AEye: A Visualization Tool for Image Datasets
Florian Grötschla, Luca A. Lanzendörfer, Marco Calzavara, Roger Wattenhofer
TL;DR
AEye addresses the challenge of understanding large image datasets by offering a scalable visualization that preserves semantic structure through CLIP-based embeddings. The approach combines a 2D projection via UMAP, a layered tiling scheme to display representative images, and semantic search with captions powered by CLIP and LLaVA, all backed by a vector database such as Milvus. Key contributions include the layered tiling method for scalable overview, the integration of text and image semantic search, and the ability to generate AI captions to contextualize images. The tool facilitates bias and imbalance detection and supports data-driven dataset curation, with open-source code and a demonstration site for deployment.
Abstract
Image datasets serve as the foundation for machine learning models in computer vision, significantly influencing model capabilities, performance, and biases alongside architectural considerations.

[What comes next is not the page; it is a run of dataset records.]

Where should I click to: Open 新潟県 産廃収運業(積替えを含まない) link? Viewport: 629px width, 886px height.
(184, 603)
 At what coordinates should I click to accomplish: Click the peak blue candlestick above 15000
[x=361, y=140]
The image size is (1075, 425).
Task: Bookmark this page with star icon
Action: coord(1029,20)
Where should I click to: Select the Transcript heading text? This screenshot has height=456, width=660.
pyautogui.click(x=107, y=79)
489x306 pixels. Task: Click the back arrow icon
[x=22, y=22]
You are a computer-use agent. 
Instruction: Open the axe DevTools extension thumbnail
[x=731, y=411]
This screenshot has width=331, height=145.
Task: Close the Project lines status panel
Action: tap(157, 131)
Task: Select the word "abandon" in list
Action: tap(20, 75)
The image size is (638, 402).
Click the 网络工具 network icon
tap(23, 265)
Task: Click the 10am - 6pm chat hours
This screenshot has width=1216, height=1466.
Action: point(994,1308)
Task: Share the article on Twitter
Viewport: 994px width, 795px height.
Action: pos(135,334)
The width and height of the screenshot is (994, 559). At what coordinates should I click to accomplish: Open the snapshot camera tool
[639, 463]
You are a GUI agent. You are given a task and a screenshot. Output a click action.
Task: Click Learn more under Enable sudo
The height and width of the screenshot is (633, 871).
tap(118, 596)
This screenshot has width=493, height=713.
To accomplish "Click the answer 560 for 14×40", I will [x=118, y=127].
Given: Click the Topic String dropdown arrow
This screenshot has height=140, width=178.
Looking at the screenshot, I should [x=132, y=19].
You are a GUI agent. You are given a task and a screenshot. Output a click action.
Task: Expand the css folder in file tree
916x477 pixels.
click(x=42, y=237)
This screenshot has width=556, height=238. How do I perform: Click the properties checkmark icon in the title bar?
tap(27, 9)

Therefore, understanding the composition and distribution of these datasets has become increasingly crucial. To address the need for intuitive exploration of these datasets, we propose AEye, an extensible and scalable visualization tool tailored to image datasets. AEye utilizes a contrastively trained model to embed images into semantically meaningful high-dimensional representations, facilitating data clustering and organization. To visualize the high-dimensional representations, we project them onto a two-dimensional plane and arrange images in layers so users can seamlessly navigate and explore them interactively. AEye facilitates semantic search functionalities for both text and image queries, enabling users to search for content. We open-source the codebase for AEye, and provide a simple configuration to add datasets.